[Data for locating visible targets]
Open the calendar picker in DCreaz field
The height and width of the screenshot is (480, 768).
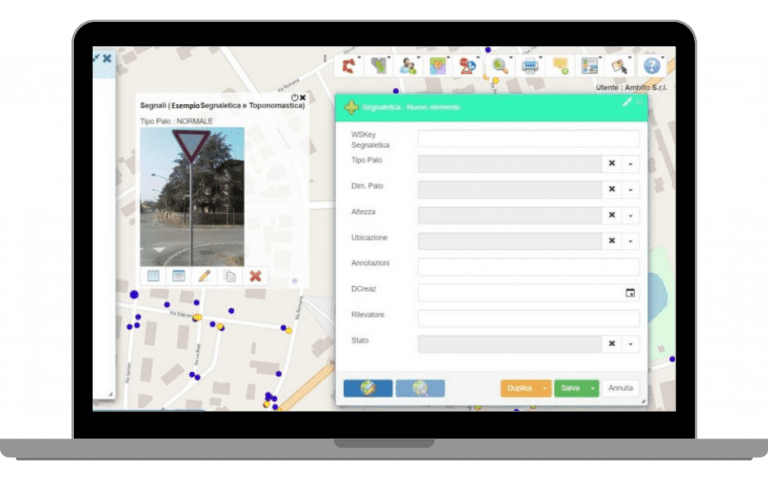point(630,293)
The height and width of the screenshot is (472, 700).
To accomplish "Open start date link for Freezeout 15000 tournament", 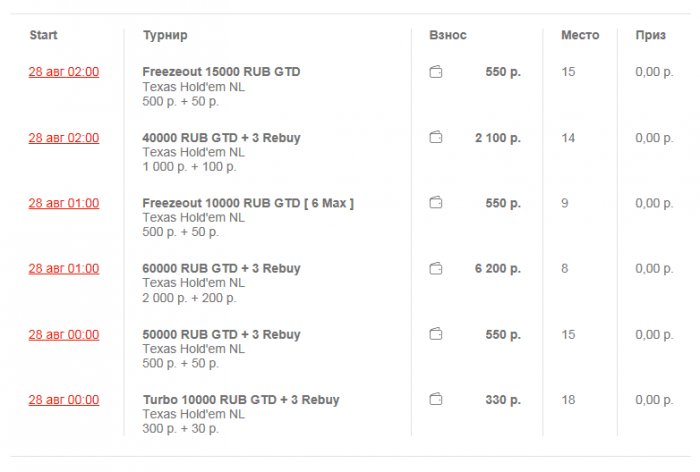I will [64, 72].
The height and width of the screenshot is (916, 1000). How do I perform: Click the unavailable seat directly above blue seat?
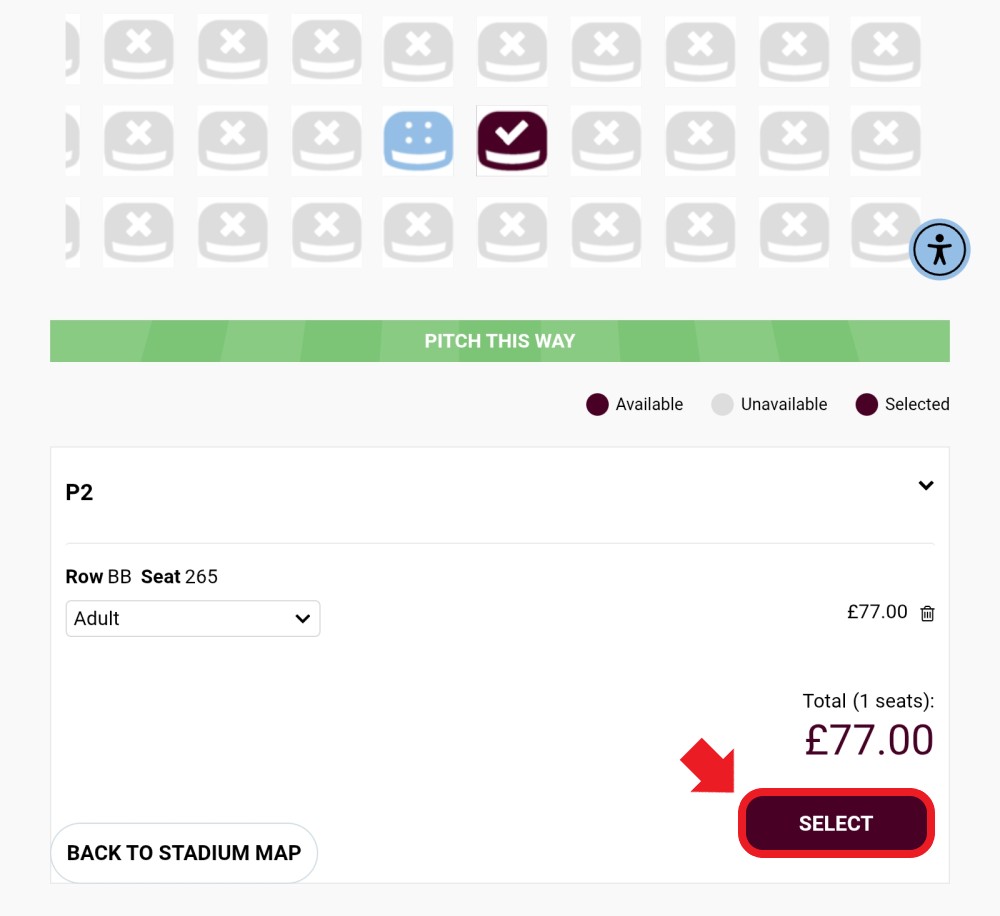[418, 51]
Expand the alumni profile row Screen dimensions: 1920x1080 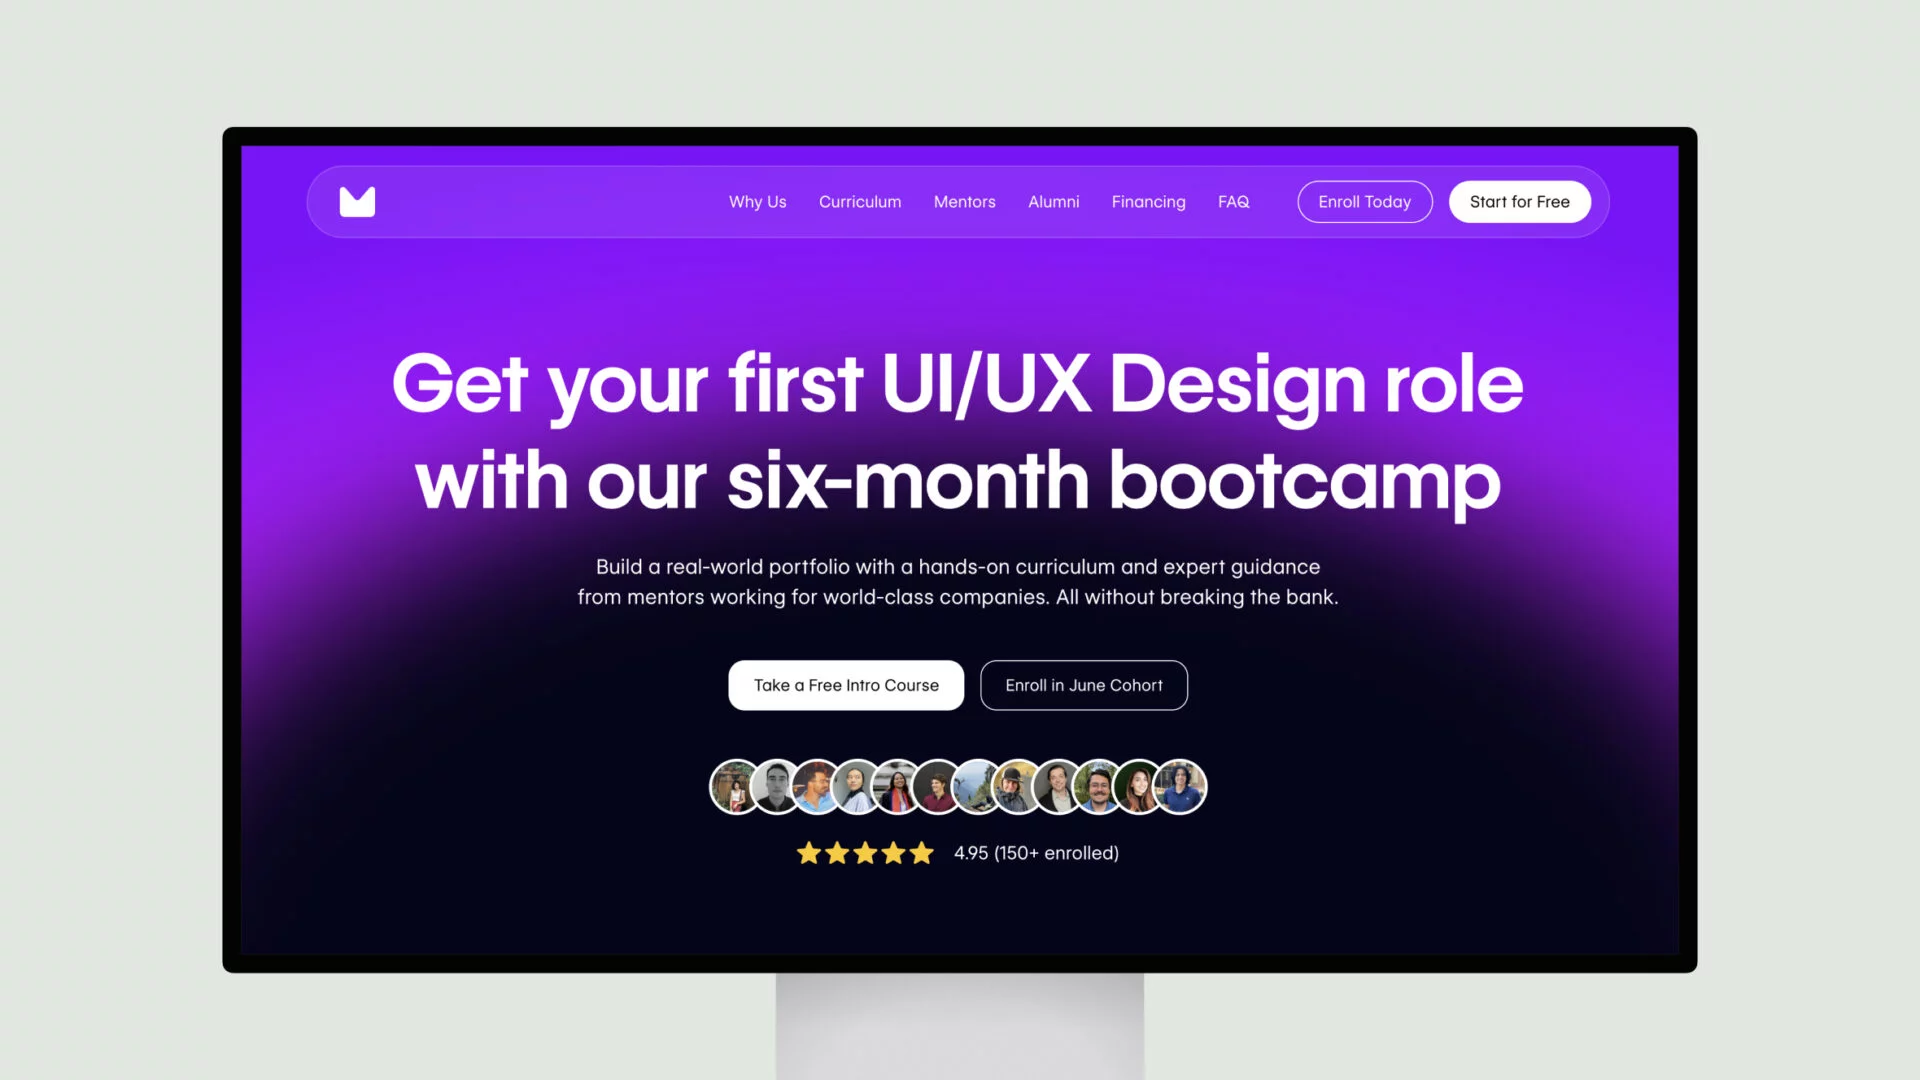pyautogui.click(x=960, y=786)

**REQUIREMENT:** Identify each line in the items above that contains the word "width", and copy every such line in full.

**ANSWER TO THIS TASK:**
The height and width of the screenshot is (480, 768).
The height and width of the screenshot is (472, 700).
The height and width of the screenshot is (916, 1000). How do I perform: Click the unavailable seat directly above blue seat?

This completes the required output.